OBJECTIVES: To develop a quantitative tool for identifying outpatients most likely to require life support with mechanical ventilation within 5 years. DESIGN: Retrospective cohort study. SETTING: Framingham Heart Study (FHS) 1991 to 2009 and Intermountain Healthcare clinics 2008 to 2013. PARTICIPANTS: FHS participants (n = 3,666; mean age 74; 58% female) in a derivation cohort and Intermountain Healthcare outpatients aged 65 and older (n = 88,302; mean age 73, 57% female) in an external validation cohort. MEASUREMENTS: Information on demographic characteristics and comorbidities collected during FHS examinations to derive a 5-year risk score for receiving mechanical ventilation in an intensive care unit, with external validation using administrative data from outpatients seen at Intermountain Healthcare. A sensitivity analysis investigating model performance for a composite outcome of mechanical ventilation or death was performed. RESULTS: Eighty (2%) FHS participants were mechanically ventilated within 5 years after a FHS examination.
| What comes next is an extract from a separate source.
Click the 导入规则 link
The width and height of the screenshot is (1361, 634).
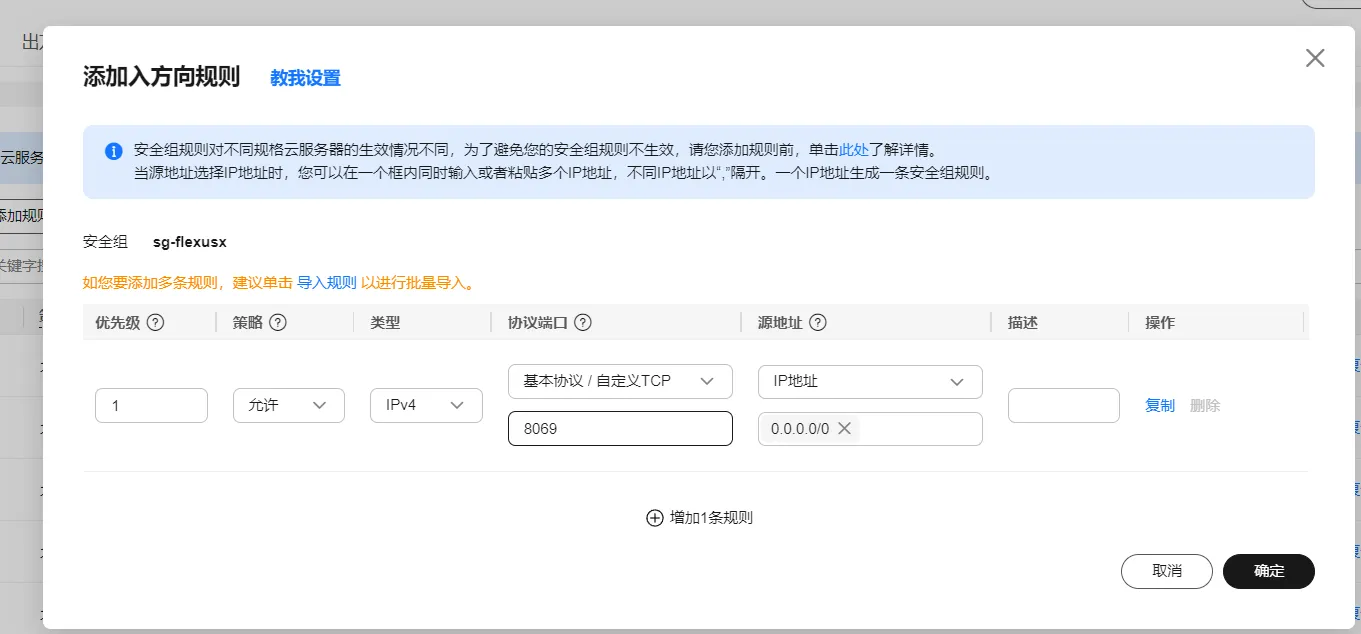(x=326, y=283)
Age, sex, diabetes mellitus, hypertension, atrial fibrillation, alcohol use, chronic pulmonary disease, and hospitalization within the prior year predicted need for mechanical ventilation within 5 years (c-statistic = 0.74, 95% confidence interval (CI) = 0.68-0.80). One thousand seven hundred twenty-five (2%) Intermountain Healthcare outpatients underwent mechanical ventilation. The validation model c-statistic was 0.67 (95% CI = 0.66-0.68). Approximately 1% of individuals identified as low risk and 5% to 12% identified as high risk required mechanical ventilation within 5 years. Sensitivity analysis demonstrated a c-statistic of 0.75 (95% CI = 0.75-0.75) for risk prediction of a composite outcome of mechanical ventilation or death. CONCLUSION: A simple risk score using clinical examination data or administrative data may be used to predict 5-year risk of mechanical ventilation or death. Further study is necessary to determine whether use of a risk score enhances advance care planning or improves quality of care of older adults.